Aleksander Łukaszenka przekonuje o "presji militarnej" ze strony Polski
Podczas spotkania z dowódcami białoruskiej armii Aleksander Łukaszenka przekazał informację o utworzeniu nowego dowództwa operacyjnego – południowego. Wojska mają działać "w czasie wojny". – Musimy planować, jeśli nie daj Boże, wybuchnie wojna, jak będziemy działać – podkreślał przywódca Białorusi.
Zdaniem białoruskiego prezydenta Białoruś doświadcza "presji militarnej" m.in. ze strony Polski, ale też Litwy czy Łotwy i wojsk NATO, które stacjonują w tych państwach.
Iskandery w pobliżu Brześcia
Z kolei w czwartek zastępca szefa Sztabu Generalnego Sił Zbrojnych Ukrainy gen. Ołeksij Hromow przestrzegł przed działaniami Rosji. W pobliżu Brześcia, niedaleko granicy polsko-białoruskiej rozlokowano Iskandery.
– Może to oznaczać, że mają zamiar ostrzeliwać stamtąd zachodnią Ukrainę – zaznaczył ukraiński generał.
Rosja pomoże Białorusi
Łukaszenka stwierdził na spotkaniu z przedstawicielami struktur siłowych, że wydarzenia na Ukrainie pokazały, jak ważne jest posiadanie wojsk z nowoczesną, wysoce skuteczną bronią i zaopatrzeniem.
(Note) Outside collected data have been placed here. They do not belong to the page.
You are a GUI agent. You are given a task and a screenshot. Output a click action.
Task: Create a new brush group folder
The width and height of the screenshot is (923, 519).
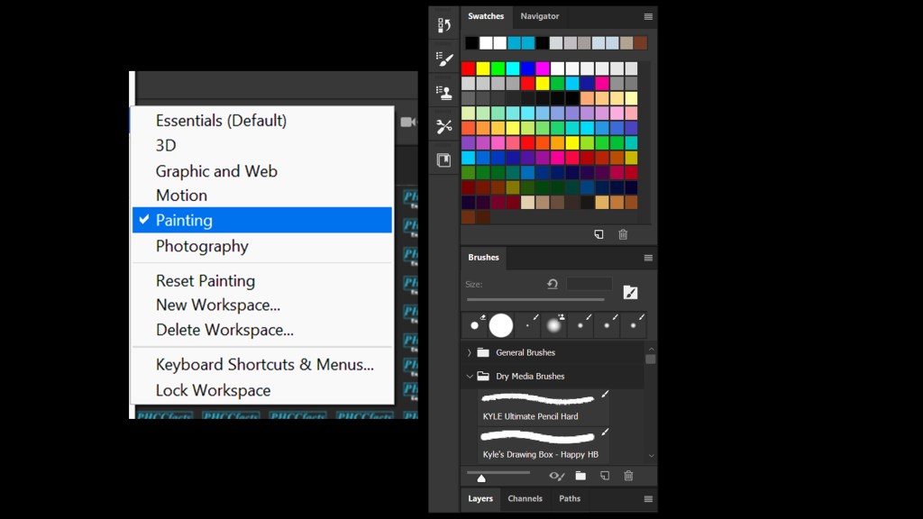coord(580,476)
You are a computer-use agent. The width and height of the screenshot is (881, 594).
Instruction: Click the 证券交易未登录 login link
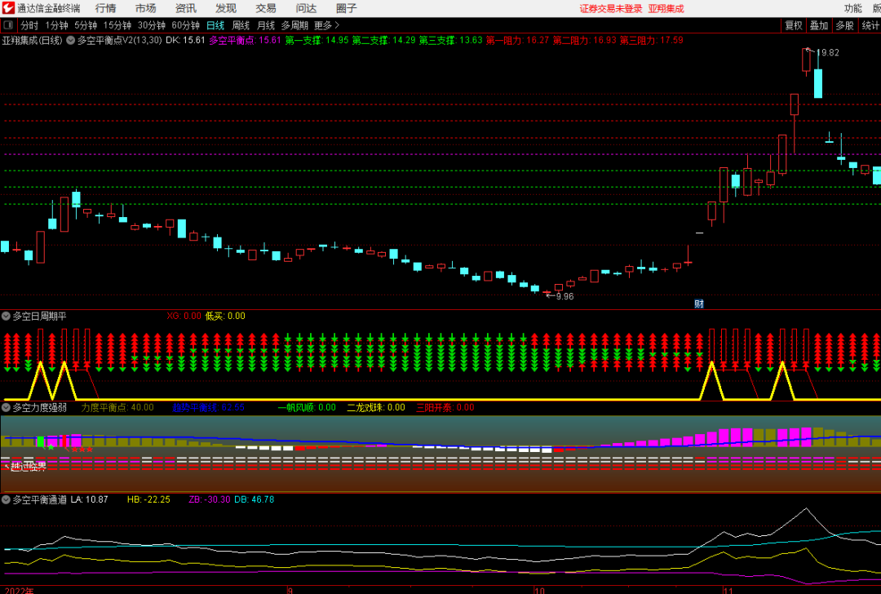pyautogui.click(x=611, y=8)
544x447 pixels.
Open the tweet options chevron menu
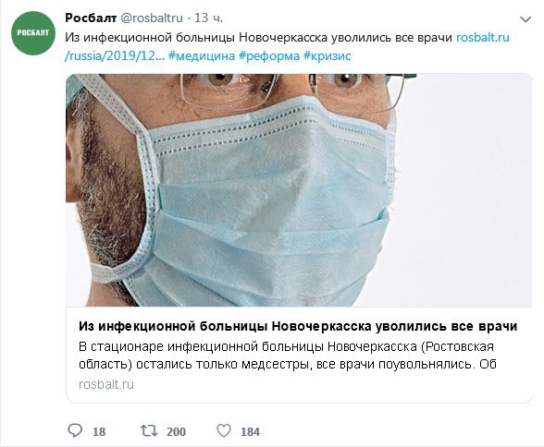pyautogui.click(x=525, y=19)
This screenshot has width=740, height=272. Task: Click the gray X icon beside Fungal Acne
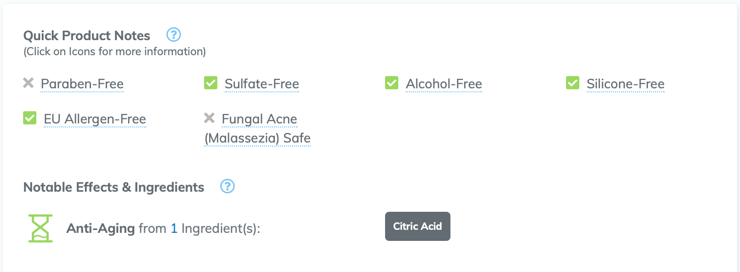point(209,118)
Podkreślił również znaczenie logistyki.
Tłumaczył, że podczas niedawnego spotkania na rosyjskim Dalekim Wschodzie zdobył poparcie prezydenta Władimira Putina, aby eksperci zaangażowani w produkcję rakiet w Rosji mogli przyjrzeć się rozwojowi sytuacji na Białorusi.
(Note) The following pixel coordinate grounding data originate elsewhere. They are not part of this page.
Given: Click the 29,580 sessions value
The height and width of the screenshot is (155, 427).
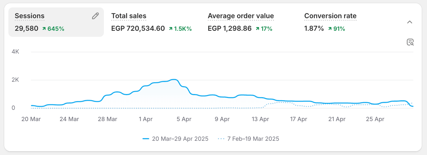Looking at the screenshot, I should tap(26, 28).
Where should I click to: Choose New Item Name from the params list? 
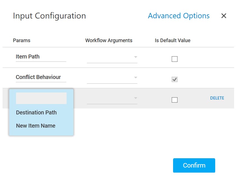(x=36, y=126)
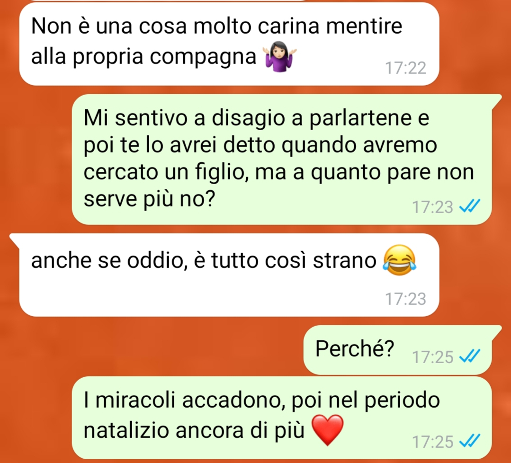The image size is (511, 463).
Task: Tap the laughing crying face emoji
Action: point(400,260)
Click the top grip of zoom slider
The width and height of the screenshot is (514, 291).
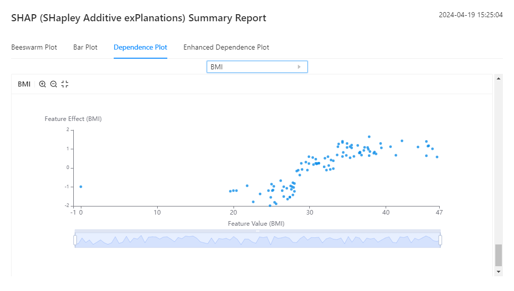pyautogui.click(x=258, y=231)
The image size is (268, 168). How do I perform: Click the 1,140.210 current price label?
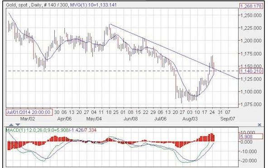[x=250, y=71]
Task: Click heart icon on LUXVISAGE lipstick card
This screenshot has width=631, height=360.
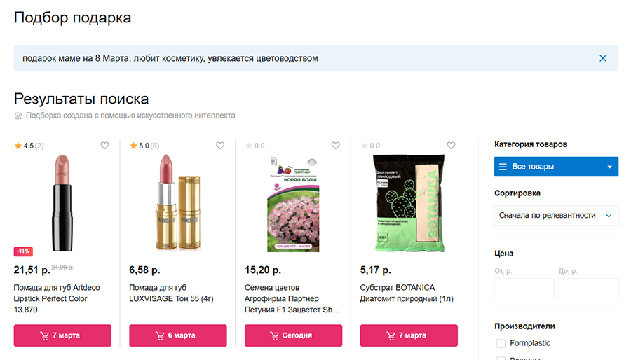Action: click(x=220, y=146)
– Tworzymy nowy pocisk, bardzo skuteczny, podobny do modelu Iskander – mówił Łukaszenka. Według białoruskiego dyktatora Putin powiedział Dmitrijowi Rogozinowi, szefowi rosyjskiej agencji kosmicznej Roscosmos, aby udzielił Białorusi odpowiedniego wsparcia w produkcji nowej broni.